Who needs a ChatGPT Sports Car When An Alpaca can get you there for cheap?

I think my title worked better than my generative art attempt. But with all the slick new features in ChatGPT-4 being offered for paying customers only, and the suggestion that the costs of running Large Language Models is vast, would you like to hear of a bargain basement AI named Alpaca?

DALL•E generates me a disappointingly bad image based on the prompt “A llama riding in a cheap economy car trying to catch up to a rabbit in a red convertible, digital art” image placed into the public domain because no one really knows how to source these things.

Check this out:

Six months ago, only researchers and boffins were following the development of large language models. But ChatGPT’s launch late last year sent a rocket up humanity’s backside: machines are now able to communicate in a way pretty much indistinguishable from humans. They’re able to write text and even programming code across a dizzying array of subject areas in seconds, often of a very high standard. They’re improving at a meteoric rate, as the launch of GPT-4 illustrates, and they stand to fundamentally transform human society like few other technologies could, by potentially automating a range of job tasks – particularly among white-collar workers – people might previously have thought of as impossible.

But what about a language model you can build yourself for 600 bucks? A team of Stanford researchers has done just that, and its impressive performance highlights just how quickly this entire sector, and its awesome capabilities, might rapidly spin out of control.

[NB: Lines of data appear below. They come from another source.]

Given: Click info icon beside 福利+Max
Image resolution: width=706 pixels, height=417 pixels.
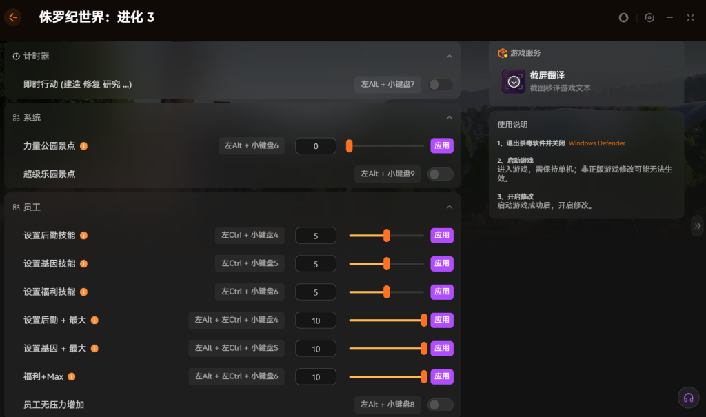Looking at the screenshot, I should click(x=72, y=377).
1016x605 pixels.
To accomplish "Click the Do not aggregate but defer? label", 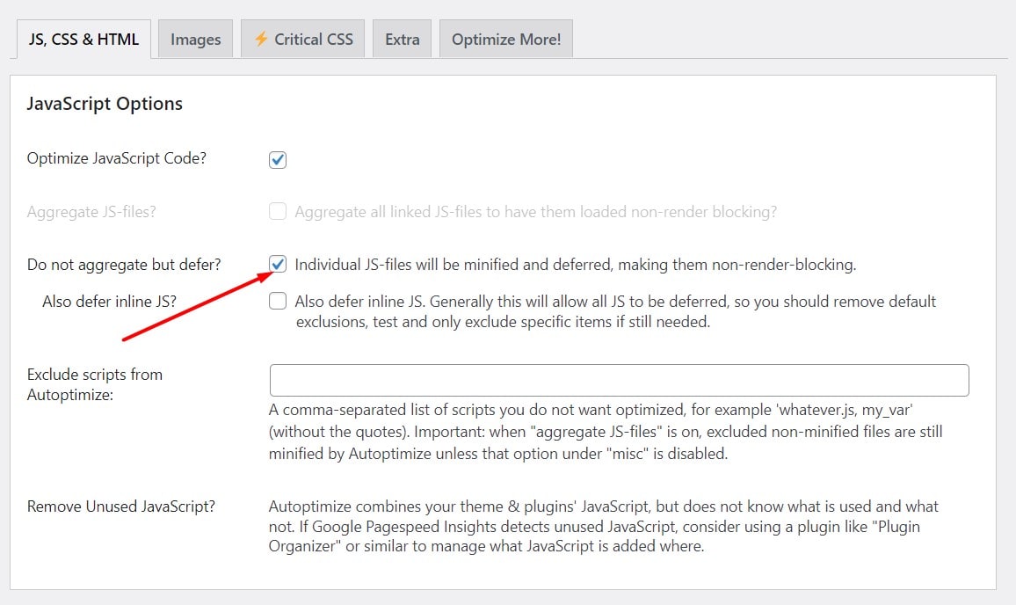I will point(123,263).
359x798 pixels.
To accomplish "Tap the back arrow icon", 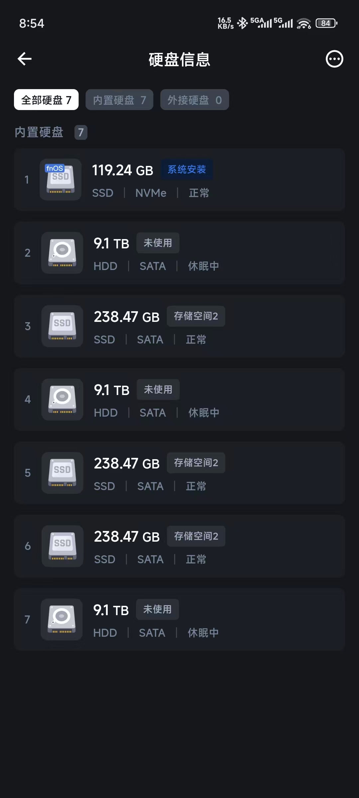I will point(25,59).
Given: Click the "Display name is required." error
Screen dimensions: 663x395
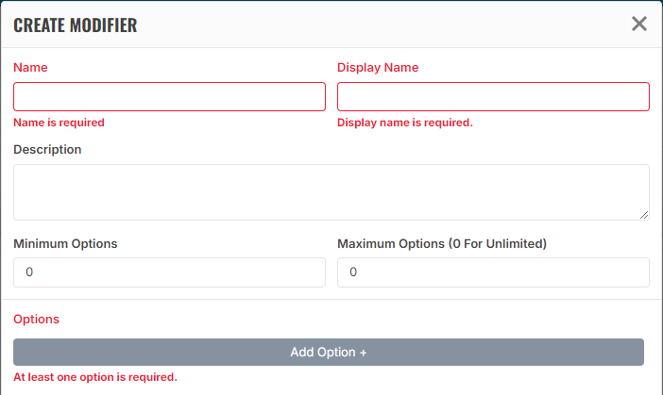Looking at the screenshot, I should 404,123.
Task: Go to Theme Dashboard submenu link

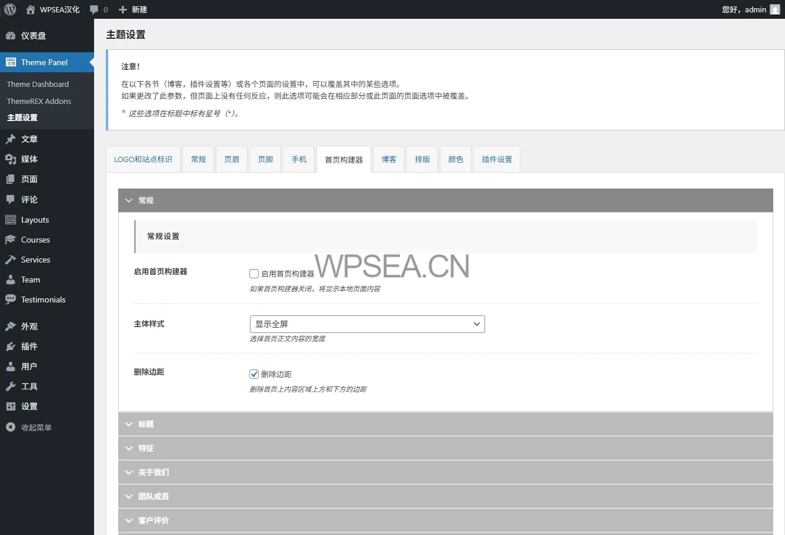Action: click(38, 84)
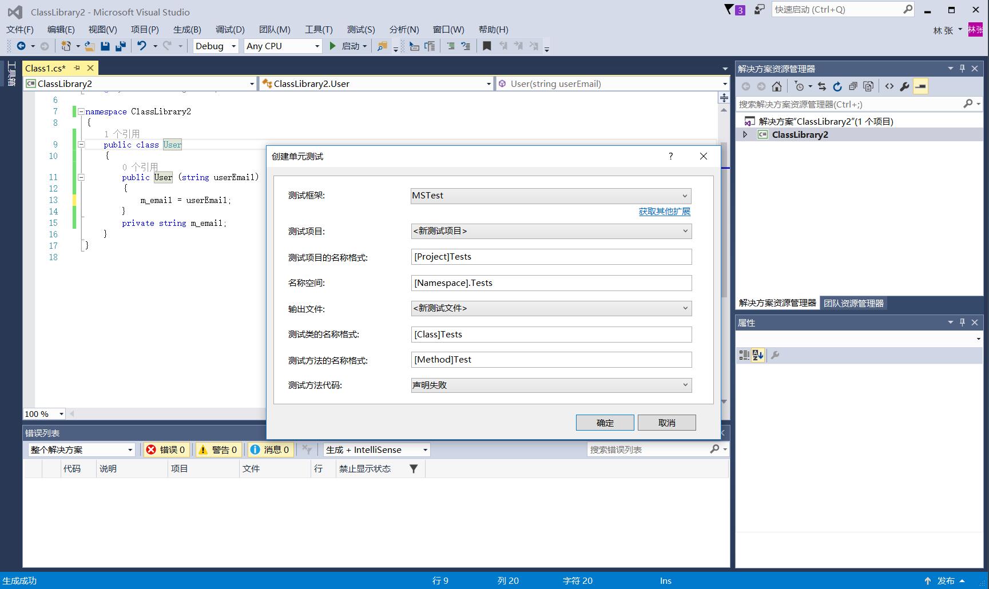989x589 pixels.
Task: Open properties via the wrench icon
Action: tap(904, 86)
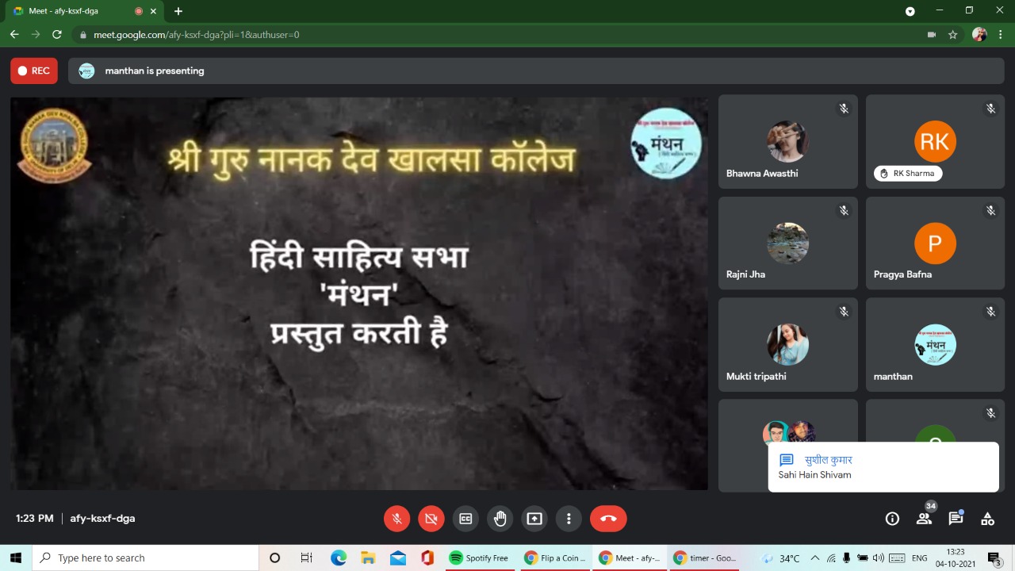Open the chat notification from सुशील कुमार

pos(883,467)

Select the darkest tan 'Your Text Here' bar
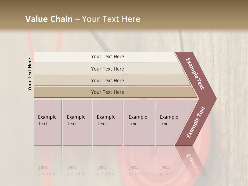(107, 92)
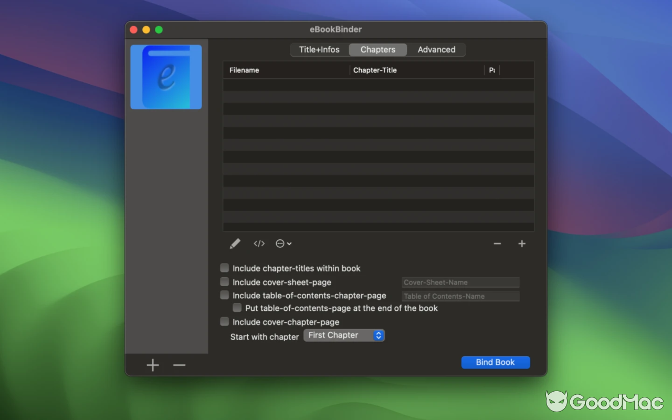The image size is (672, 420).
Task: Enable Put table-of-contents-page at book end
Action: click(x=237, y=308)
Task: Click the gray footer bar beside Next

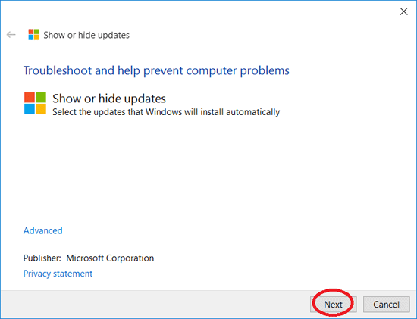Action: click(x=154, y=305)

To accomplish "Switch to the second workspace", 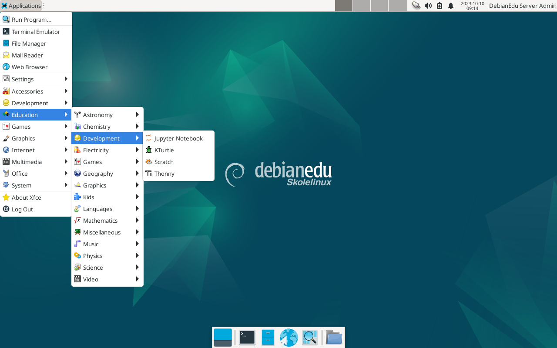I will click(x=361, y=6).
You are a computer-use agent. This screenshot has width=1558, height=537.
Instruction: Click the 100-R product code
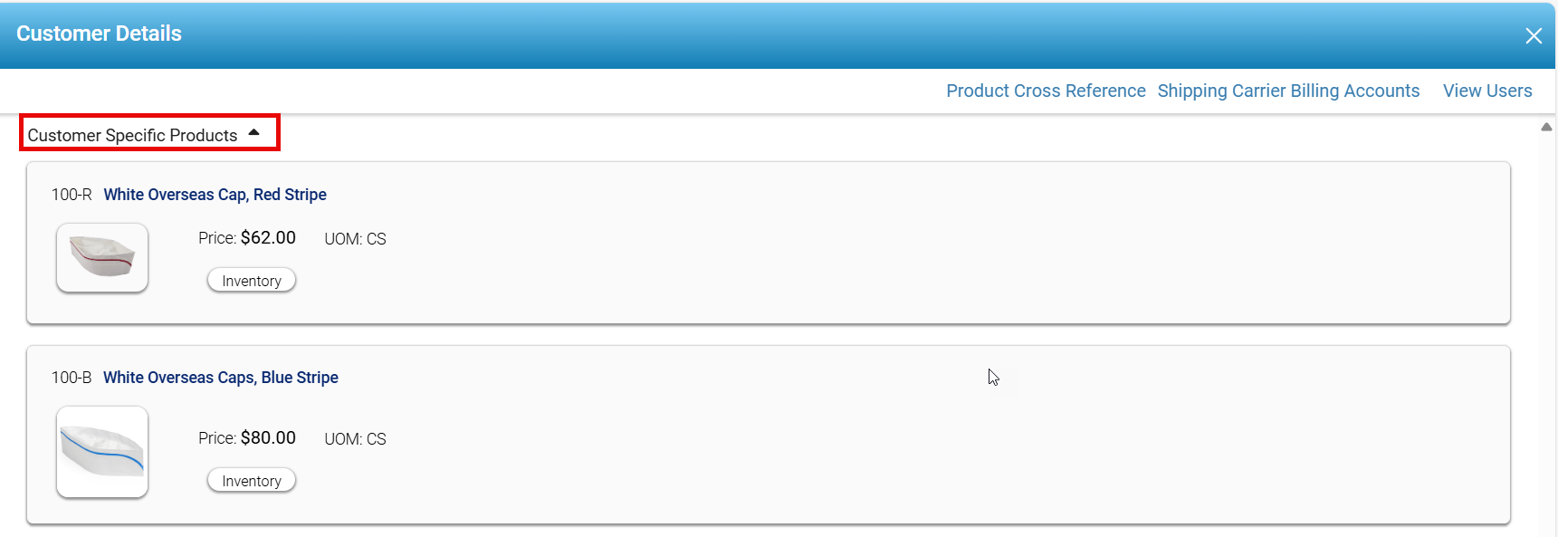point(72,195)
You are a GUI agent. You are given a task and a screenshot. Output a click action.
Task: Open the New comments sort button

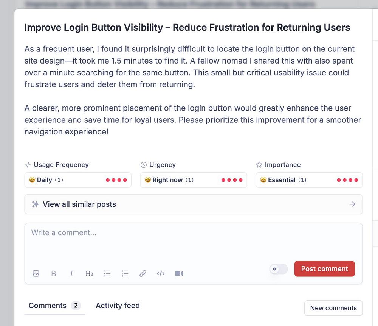(333, 308)
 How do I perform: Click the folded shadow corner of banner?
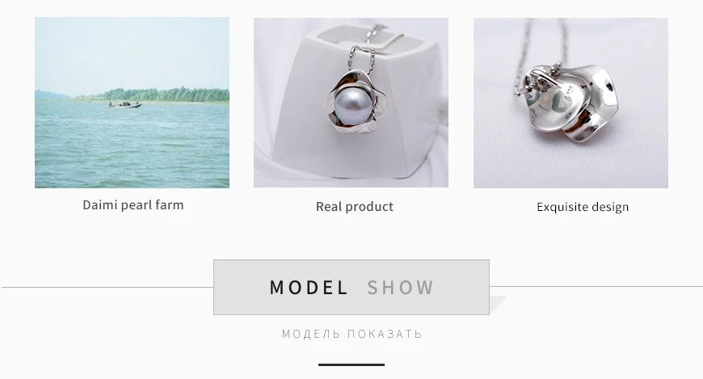(498, 304)
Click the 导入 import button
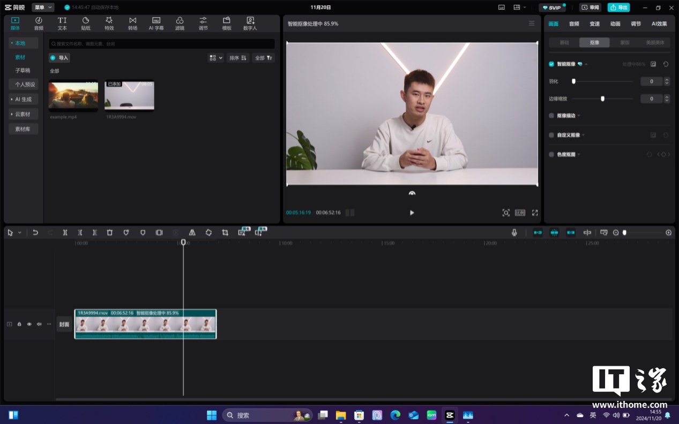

Read the full story of how this low end Alpaca is trying to race against the LLaMA’s in their corvettes.


A little off topic, I think, how would you cite something generated by AI?

“Citing” can mean many things, and you can see a scramble as institutions try to develop guidelines for generated text and in there you might find MLA/APA recommendations.

I have spent a good amount of energy trying to look at how one might attribute AI generated imagery (do not expect anything authoritative) aiming for the Creative Commons elements of TASL- title, author, source, license when actually you rarely get 4 of these-- especially as the providers keep changing their terms and features.

Look at the approaches Creative Commons has done in attributing their use of AI generated imagery (I have been trying this) where it includes the platform, the prompt used, and some assertion of preferred sharing.

But it’s all fast moving, and frankly, for publishing now outside of my venues of blog posts and online writing, I might steer away from these images.

There is more than enough clearly open licensed media in services like Openverse– I can think the only case where AI images might be needed as to talk about AI as a topic.

That’s just my three cents. It’s moving too fast and wildly to find fixed rules.